INFORMATION PROVIDED →
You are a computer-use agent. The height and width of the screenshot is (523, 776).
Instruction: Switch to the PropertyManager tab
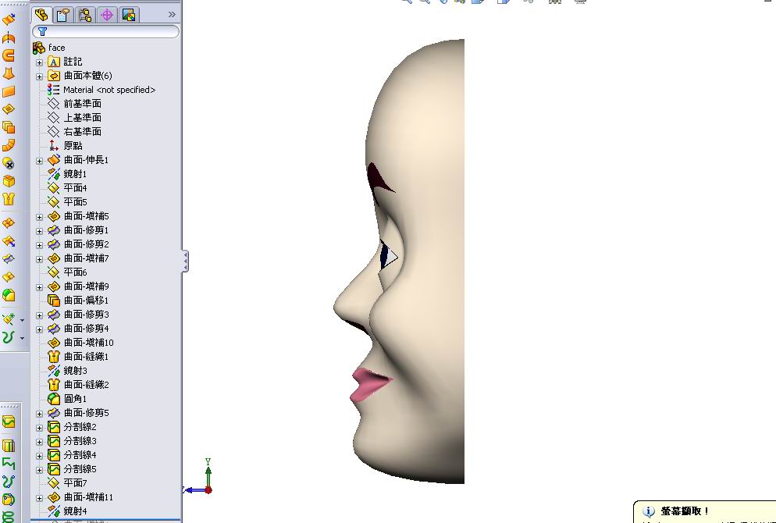[63, 14]
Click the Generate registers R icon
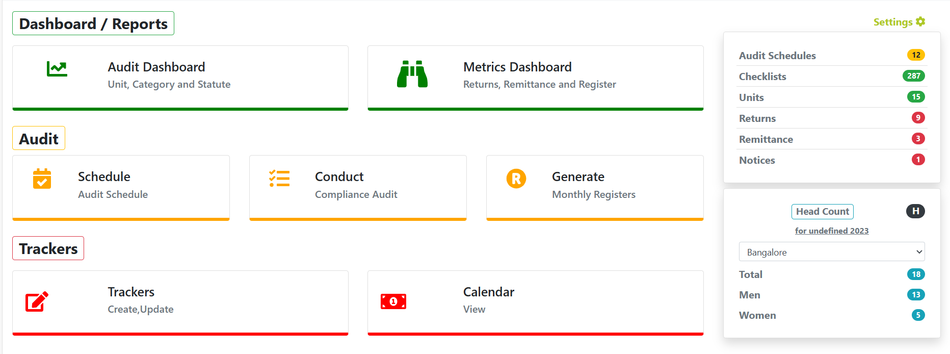 point(516,179)

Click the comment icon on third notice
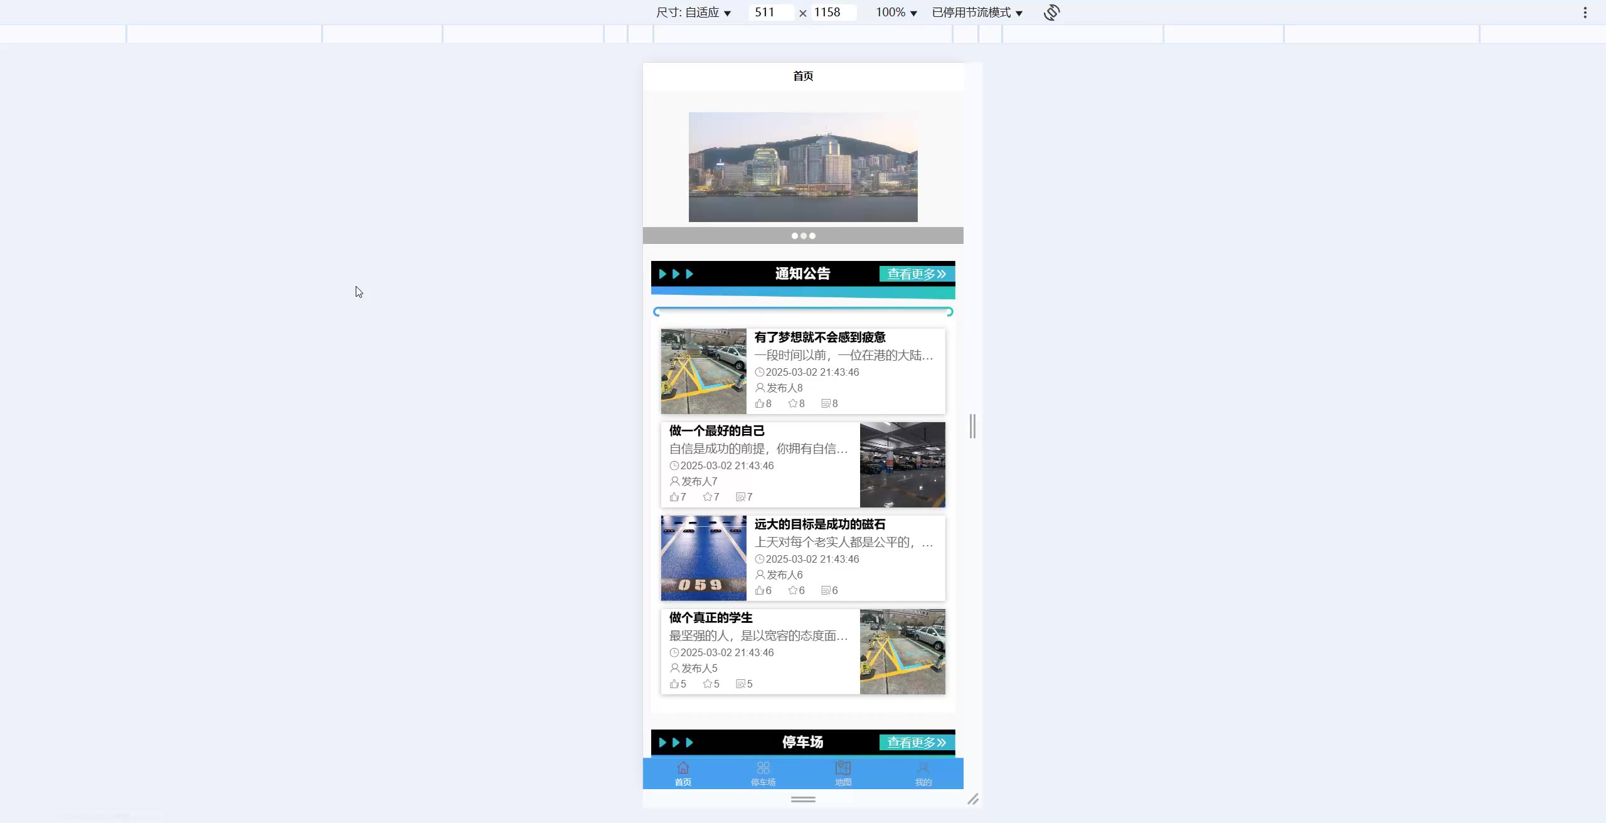826,590
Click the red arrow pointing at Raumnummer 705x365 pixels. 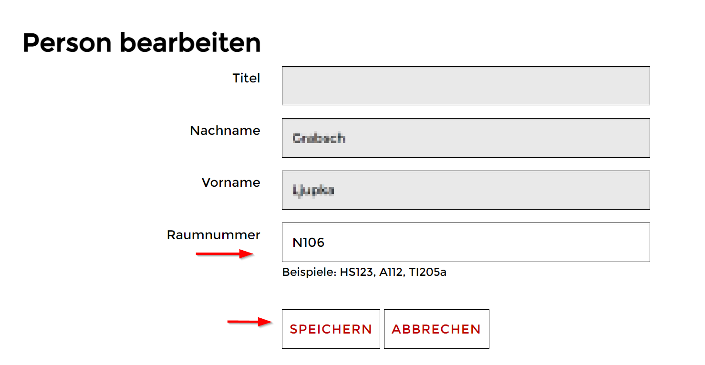224,254
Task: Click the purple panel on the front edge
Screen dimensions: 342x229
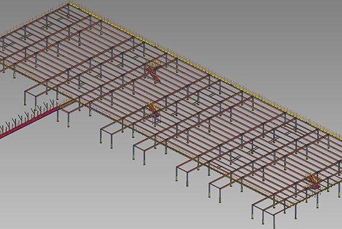Action: (100, 110)
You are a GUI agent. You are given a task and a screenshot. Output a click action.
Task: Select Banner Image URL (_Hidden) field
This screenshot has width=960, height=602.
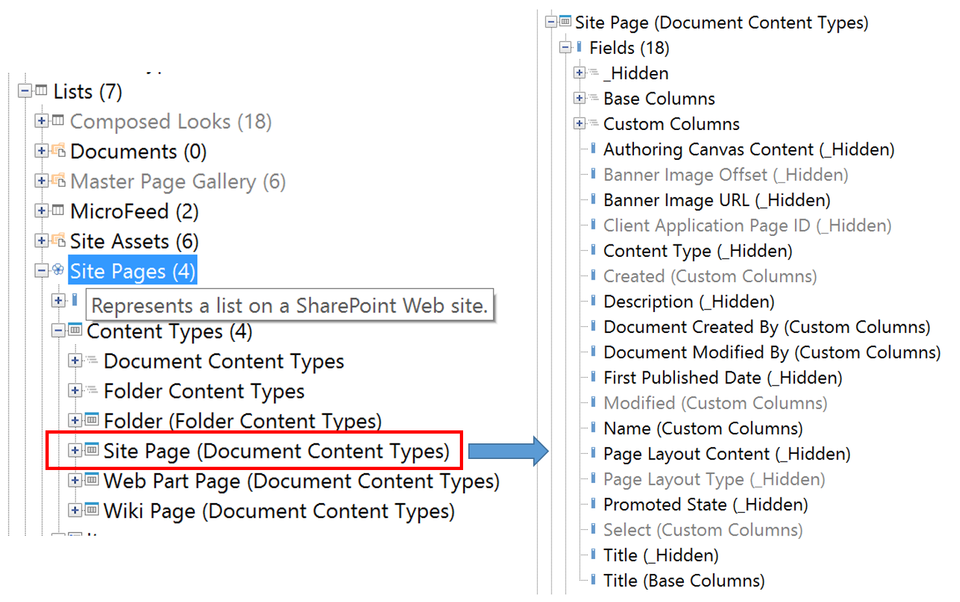click(x=716, y=200)
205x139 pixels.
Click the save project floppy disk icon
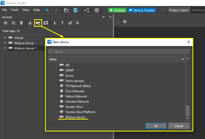click(75, 10)
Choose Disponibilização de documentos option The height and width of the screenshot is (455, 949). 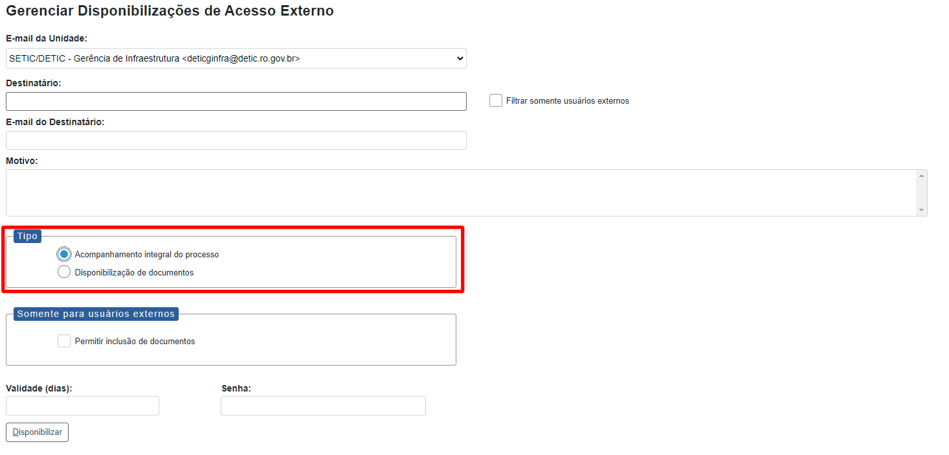64,272
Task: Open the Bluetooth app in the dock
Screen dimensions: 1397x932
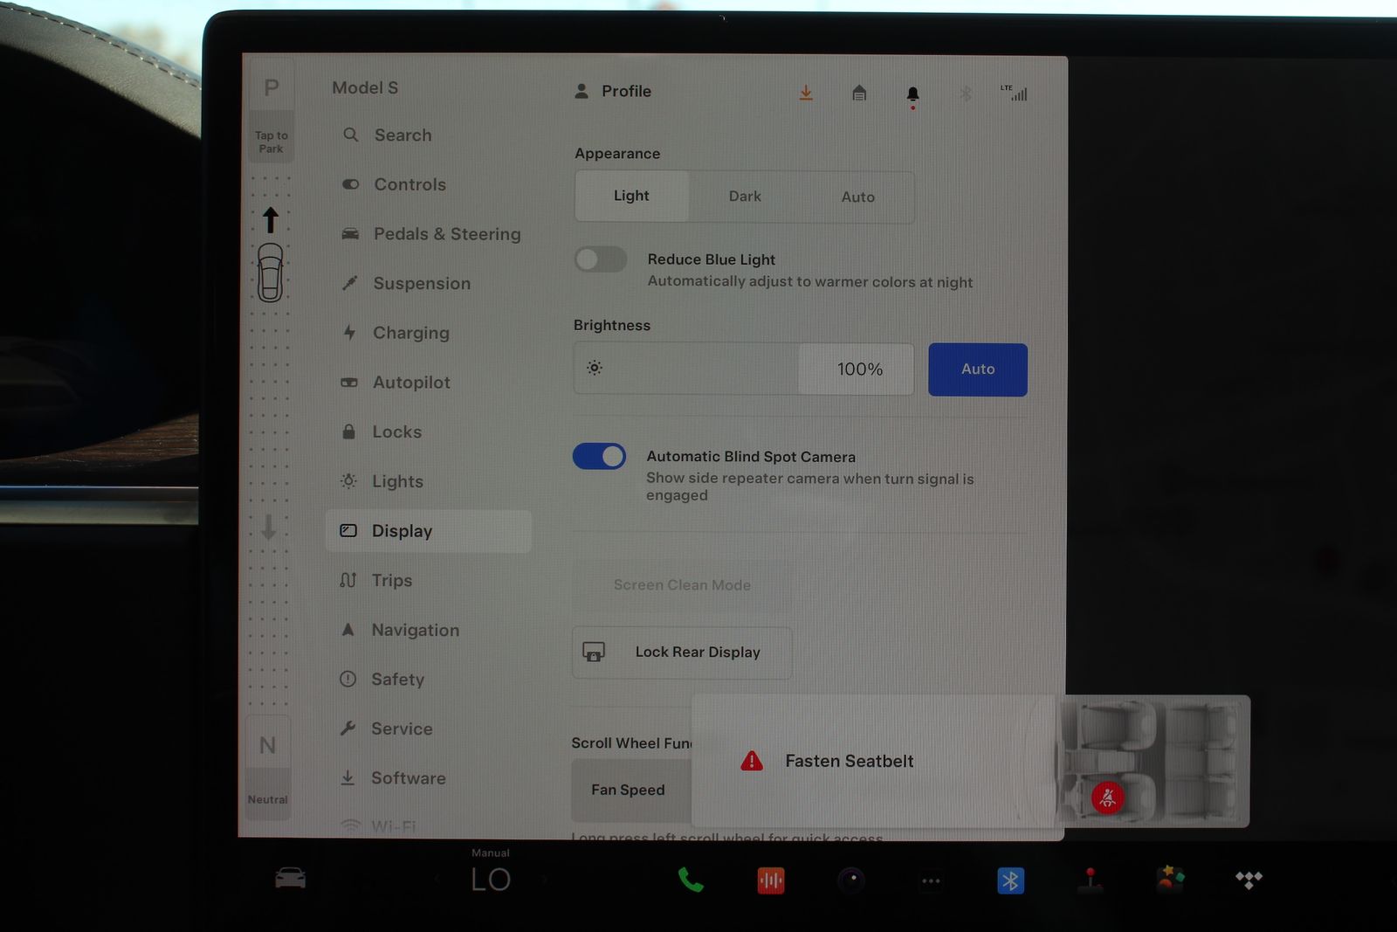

WORK TO BE COMPLETED →
Report every line of the records above that contains the word "icon".

RESULT FOR THIS TASK →
Click the Generate registers R icon
Click the comment icon on third notice
Click the save project floppy disk icon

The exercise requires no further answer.